Kehilat Oro Shel Adam is in the process of building a real community by the means of Garin Torani (a nucleus of families who are at the core of a Jewish community in Israel).
See Garin Adam Flyer Below
After a few years involving lock-downs and quarentines, a time when real-life community has struggled, its important for us to refresh our understanding what community is.
At a basic level, community expert David Gurteen defines community like this: (https://conversational-leadership.net/community/)
A community is a group of people who share something in common.
The full concept of community, however, has several dimensions of meaning. Each aspect needs to be in place for a community to be considered what I would call a real community.
Gurteen claims a real community is a group of people who:
- Share something in common
A community could be where you live (your local neighborhood), a religion (Jewish community); a culture (Olim community); a common past (a shared high school); a profession (the scientific community), or more broadly – the international community, business community or financial community.
- Care about what they have in common
Just because a person shares something in common with someone else does not mean they care about it. To be part of a real community, you need to care about what it is you have in common.
- Care about each other
To be in a real community, not only do you need to care about the community, but you also need to care about and respect each other. You need to be loyal to one another and build healthy relationships.
Not many communities genuinely have this characteristic.

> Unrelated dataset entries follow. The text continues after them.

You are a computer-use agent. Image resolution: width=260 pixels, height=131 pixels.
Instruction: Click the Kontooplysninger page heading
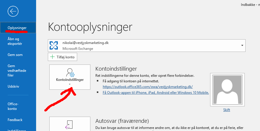[x=90, y=27]
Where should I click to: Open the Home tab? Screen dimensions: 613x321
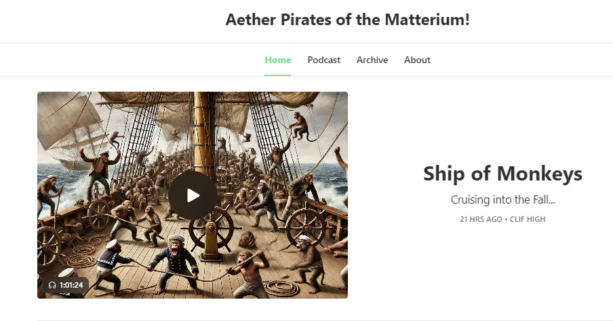click(x=277, y=60)
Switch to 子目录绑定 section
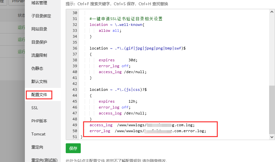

Jewish community centers (JCCs) are a place that people gather to work out and do activities, but I doubt whether the people who frequent them know or care that much for each other. True Jewish communities, on the other hand, many times have the characteristic of sincerely caring for eachother because of the Torah commandmant to “love thy fellow as yourself.” Many of the the practical Torah commandments lead to natural sensitivity and a giving mentality which create genuine relationships.
In business, a community of practice meets the interaction criteria, but people don’t necessarily care for each other.
A social club might be an excellent example; however, of a community that does care.
- Interact regularly
You can share something in common that you care about, and you can care about each other, but if you don’t frequently interact with each other, you are not in a real community.
The scientific community or a local community are examples where not everybody in those communities interacts. Religious Jewish communities are natural places to build real-communities because Jews frequently come together for in-person gatherings at shul for minyan, Torah learning, community events and holiday celebrations.
- Are passionate about a common purpose
To be in a real community, you need to be doing something together that is worth doing and makes belonging to that community matter. You need to be passionate about the purpose. (The community needs to have a purpose.)
- Have shared core values
Although not everyone’s values will ever be the same, nor is it a good thing that they are the same, it helps if many of the communities’ core values are shared. It is assumed that a religious Jewish community has members who care about hundreds of shared values.
- Care about the community as a whole
Although someone may be part of say a local community in that they live in a particular locale, if they do not care about that community or do not interact in any way with their neighbors, they cannot be said to be part of that community.
You need to take an active social role in building and sustaining the community to which you belong.
- Spirit in Community
We also talk about being in community and having a sense of community or community spirit. This is what it means to be in a genuine community — a feeling of belonging, of togetherness.
You can be a member of a community in that you share some things in common but fail to be in community because you just do not care or lack community spirit.
So revising David Gurteen’s definition of a real-community:
A community is a group of people who 1. share things in common, 2. care deeply about each other, and 3. work closely together towards a common purpose about which they care.
At Oro Shel Adam, our mission and passion is to build a real-community.